The actual annual rate, or in other words Effective Annual Rate (R), is the annual interest rate effective as of the date picked to compute APR.

Let’s take an example where you have a $100 balance on your card, and let’s assume that the daily interest rate for the next 365 days is the same (r). For each passing day, your daily balance gets charged an amount equal to the balance multiplied by the daily interest rate. So, after the first day, your new balance will become:

100+100*r=100*(1+r)

After the second day it will be:

100*(1+r)*(1+r)=100*(1+r)^2

This way, after 365 days your balance will be:

100*(1+r)^365

Since we called Effective Annual Rate as R, balance after 365 days can also be quoted as:

100+100*R=100*(1+R)

From the two equations above, we get

100*(1+r)^365 = 100*(1+R)

That is, R = (1+r)^365-1

So, while Effective Annual Rate (R) = (1+r)^365-1,

APR = r*365

So, if the APR is quoted as 20%, the effective daily rate, r=20%/365=0.0548%.
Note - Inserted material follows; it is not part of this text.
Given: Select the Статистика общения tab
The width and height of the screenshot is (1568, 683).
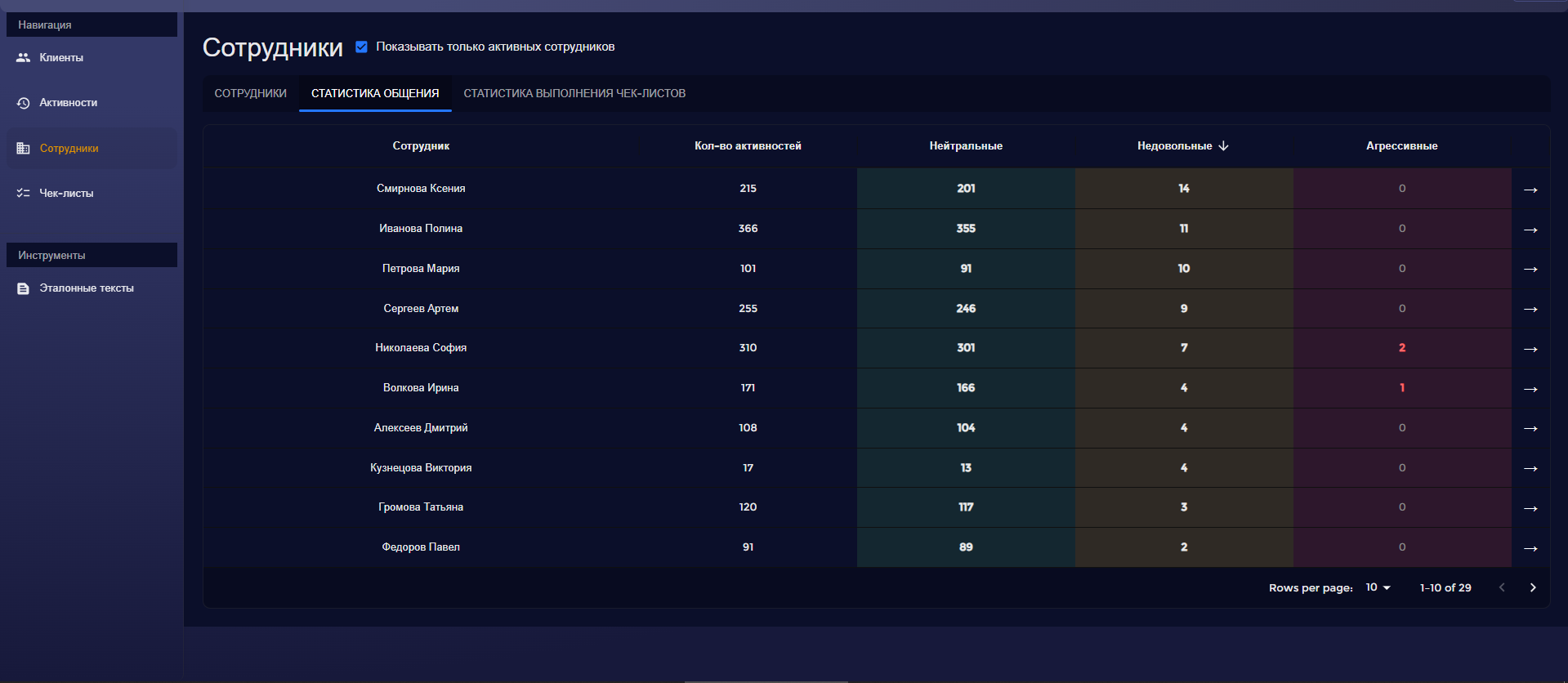Looking at the screenshot, I should point(375,93).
Thus, the Effective Annual Rate (R) = (1+0.0548%)^365-1=22.1%, which is 2.1% higher than the APR!

In other words, on a balance of $100, you would have to pay $22.10 as interest, and not $20 as implied by the APR.

Whether or not you were able to follow all the calculations above, the takeaway is that the interest charged by a credit card issuer on your outstanding balance is always greater than the quoted APR. Since the APR itself is usually so high to begin with, it is in your best interest to avoid carrying a balance on your card as much as possible.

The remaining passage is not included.